Angus chuckled. Johnny was an honest man.

"Thankfully, it's not about Dolores Wade. It's about Cory. Being on the run is no life for a boy Cory's age. He won't be safe as long as he's out there, Johnny."

"I told him. I'm no fool. Life is going to throw you curves. This one couldn't have come at a worse time for him. I told him to come back if he ran into trouble. He knew he could stay as long as he wanted, but he wanted to put distance between him and his father."

"Say he takes you up on it, Johnny, you need to call me. I know you want to protect him, but he needs to get on with his life. He needs to listen to what I have to say. He can decide what's best for him, but he needs to hear me out. I can't make him do anything."

"Leave me your card and if I hear from him, I'll ask him to call you. I'll tell him you work for his mother, and you'd like to talk. I'll make no guarantees, but I will tell him what you had to say."

"That's more than I expected, Johnny. Now the only thing left to talk about, where did you take him. Where did he want to go?"

"He didn't tell me San Francisco, but I heard him talking to people about San Francisco. He used my computer to get on his computer. I'm sure he got contact information, phone numbers. After he made two phone calls, I watched him remove the battery from his phone. He ditched the phone in a dumpster a few minutes later. He didn't hide what he was doing from me. He did it in the open. He seemed to have decided what he was going to do."

"Did you take him somewhere, when he left? San Francisco is a big bite to take all at once."

"Yes, he asked me to drive him to Oceanside. He stopped in one of those military barber shops and he got one of those horrid buzz cuts. I took him to the bus station after we ate lunch at a Mexican place in Oceanside. The one thing I noticed, a ton of military guys everywhere we went. I figured he wanted to blend in when he bought his bus ticket," Johnny said. "Even with that crazy haircut, I would have been able to pick him out of a crowd," Johnny said.

"Oceanside," Angus said.

"In spite of that haircut, no one would be fooled if you showed them the photograph you have. Even with a ball cap, he looked just as young and innocent as always. He would have grown a beard, but he said he only shaves once a week."

Angus laughed.

"Kids, you can't tell them anything. They've got to learn for themselves. I guess I was that way too," Johnny said. "I wish I knew he was OK."
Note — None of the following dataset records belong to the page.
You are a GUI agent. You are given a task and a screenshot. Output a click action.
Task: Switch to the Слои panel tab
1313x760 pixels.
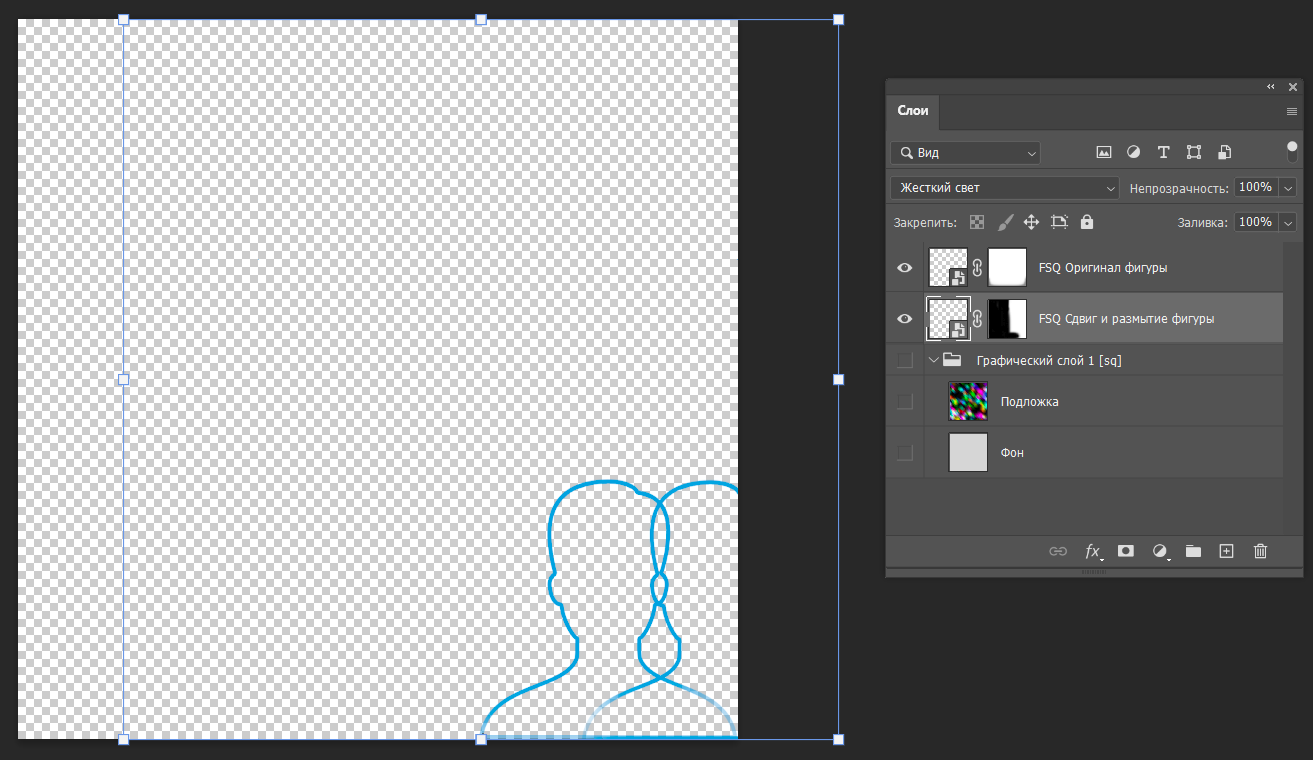coord(913,111)

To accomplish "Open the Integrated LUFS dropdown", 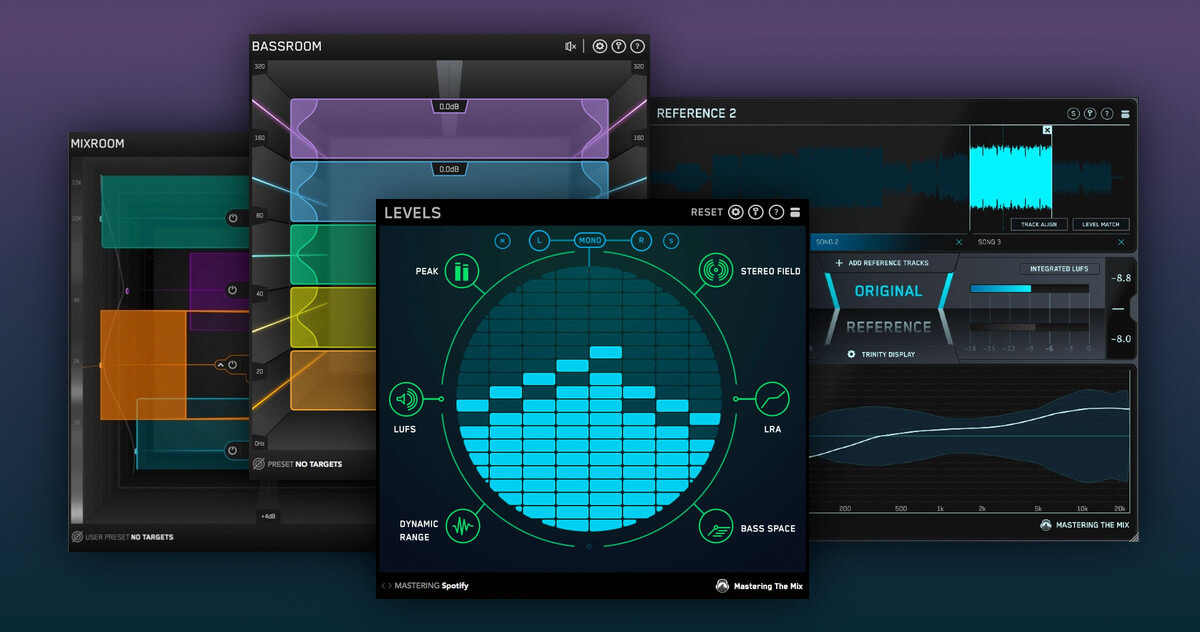I will 1059,269.
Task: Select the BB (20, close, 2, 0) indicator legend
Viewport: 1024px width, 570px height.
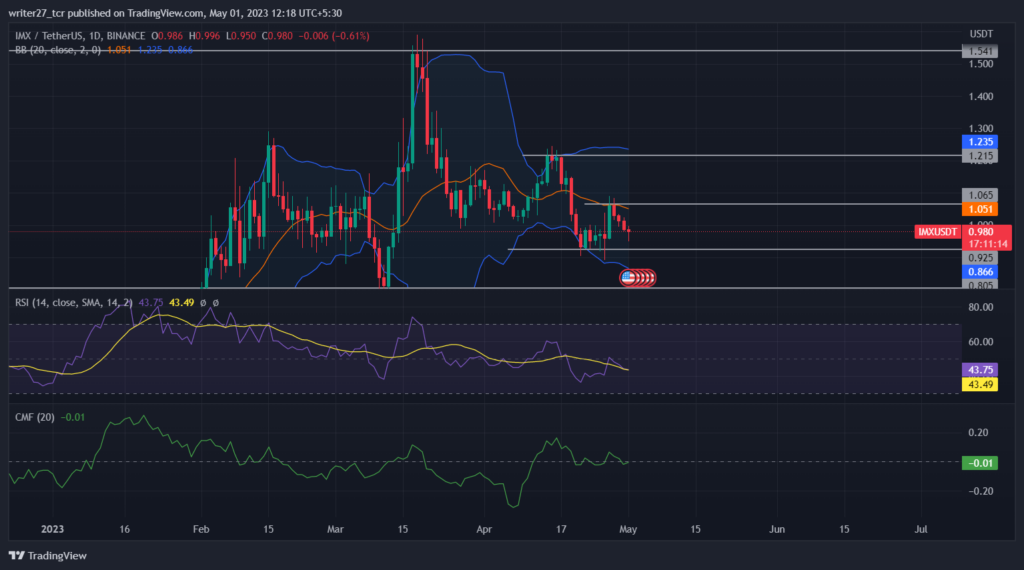Action: 58,50
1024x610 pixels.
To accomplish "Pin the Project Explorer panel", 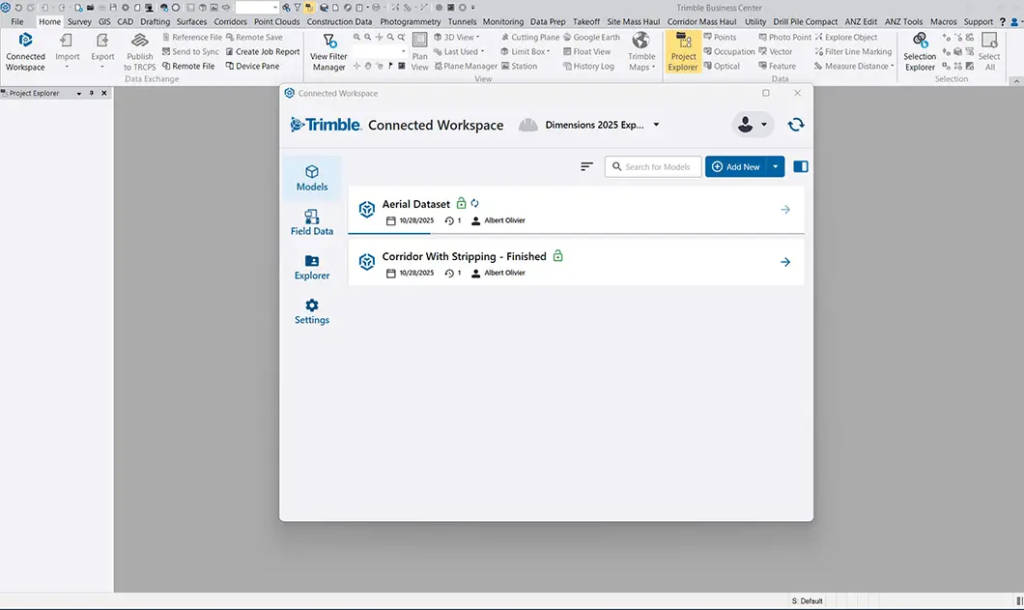I will (92, 93).
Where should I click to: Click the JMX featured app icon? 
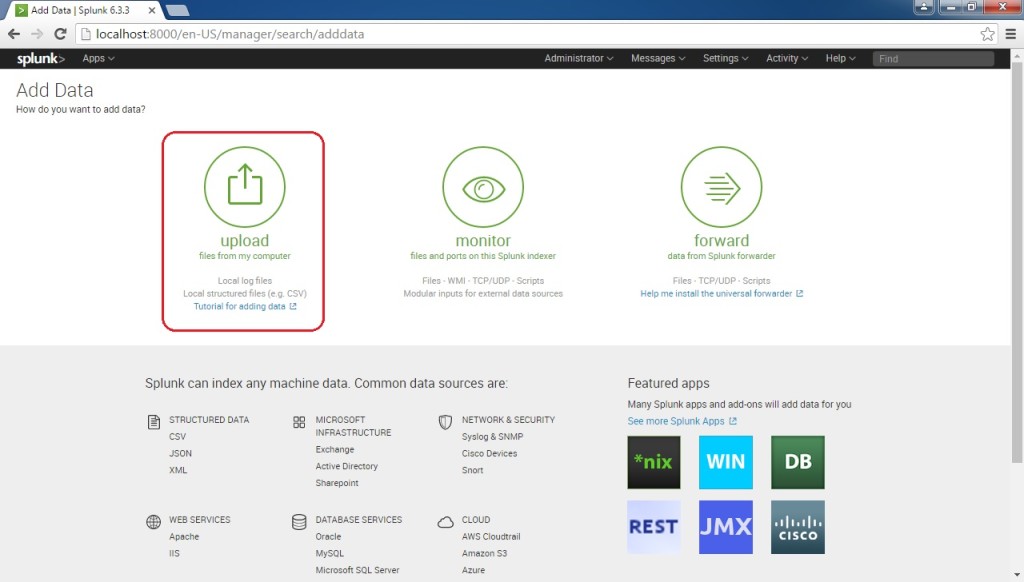click(725, 527)
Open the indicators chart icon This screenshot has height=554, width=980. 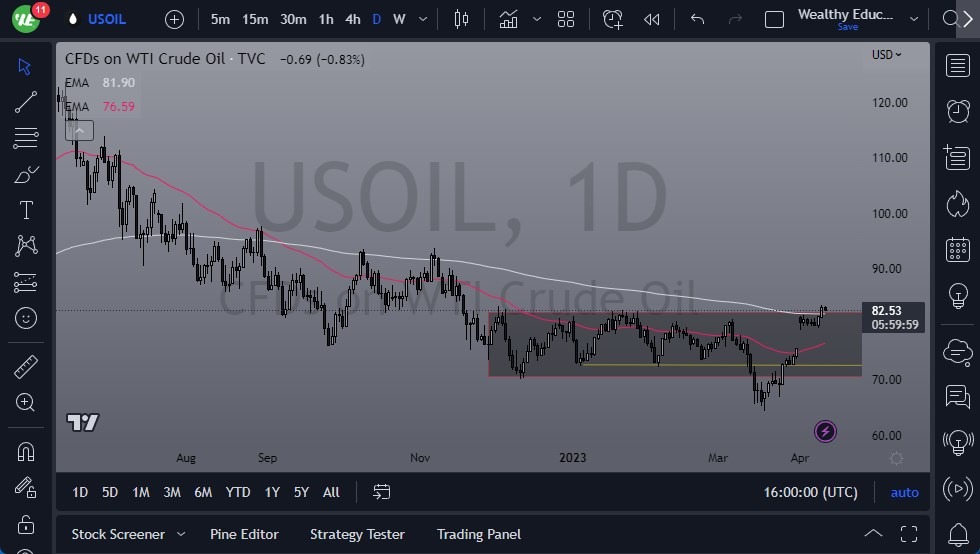coord(509,19)
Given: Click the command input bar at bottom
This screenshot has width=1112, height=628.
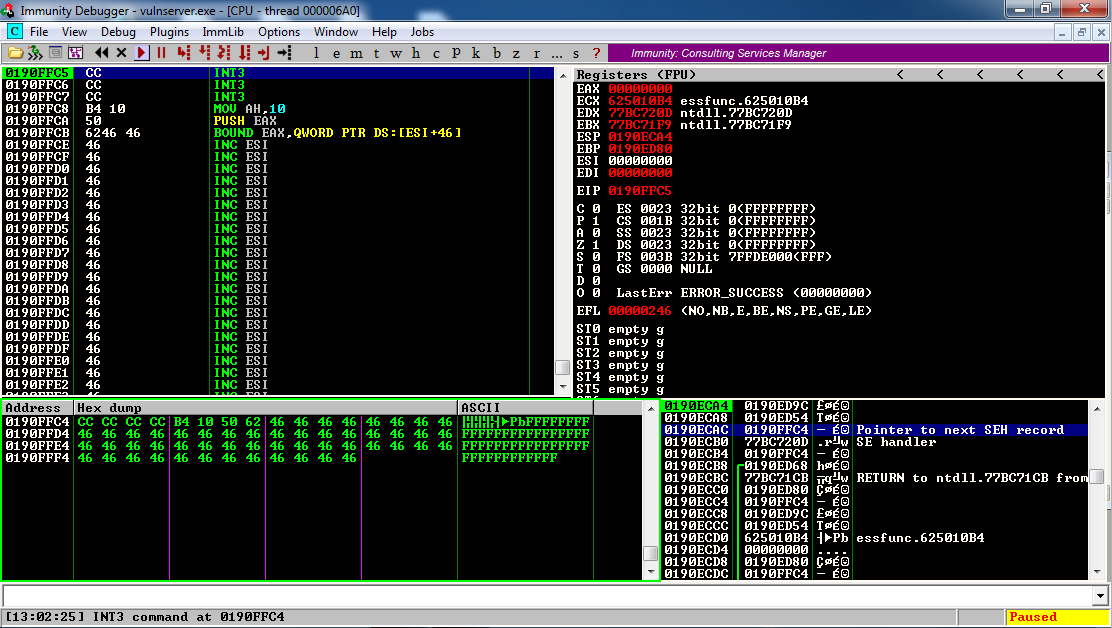Looking at the screenshot, I should [x=545, y=595].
"Where was he taking the bus to?"

"He didn't let me go in with him. He left me outside the bus station. You don't know how much I hated to let him out there. There was nothing I could do. His mind was made up."

"Is there anything else you can tell me?" Angus asked.

"I wanted to give him money. He told me he had plenty of money. I don't know how much or in what form. That's something I don't pry into. I offered. He said no."

"Money?" Angus said. "That complicates matters. Did you take him any place where he might have gotten money?"

"Yes, I took him to Wells Fargo Bank on Wednesday afternoon. I suppose he had an account there, and he withdrew what he had, but I didn't see any money. Now that I think about it, he began getting more distant, once we returned from the bank. It was the next morning he said he had to leave."

"Oceanside," Angus said. "I guess I can get out of here before the worst part of rush hour starts. I've got to go up there and see if anyone remembers seeing him," Angus said. "You've given me a lot to go on, Johnny. It's more than I had an hour ago. I appreciate your time. I'll get out of your hair, if you can't think of anything else."

"Once he got on that bus, it's anyone's guess where he got off, but the impression I got, when he got off that bus, he intended to disappear. If anyone followed him that far, they won't follow him any further, unless you figure out his final destination," Johnny said, reflecting on the day Cory left.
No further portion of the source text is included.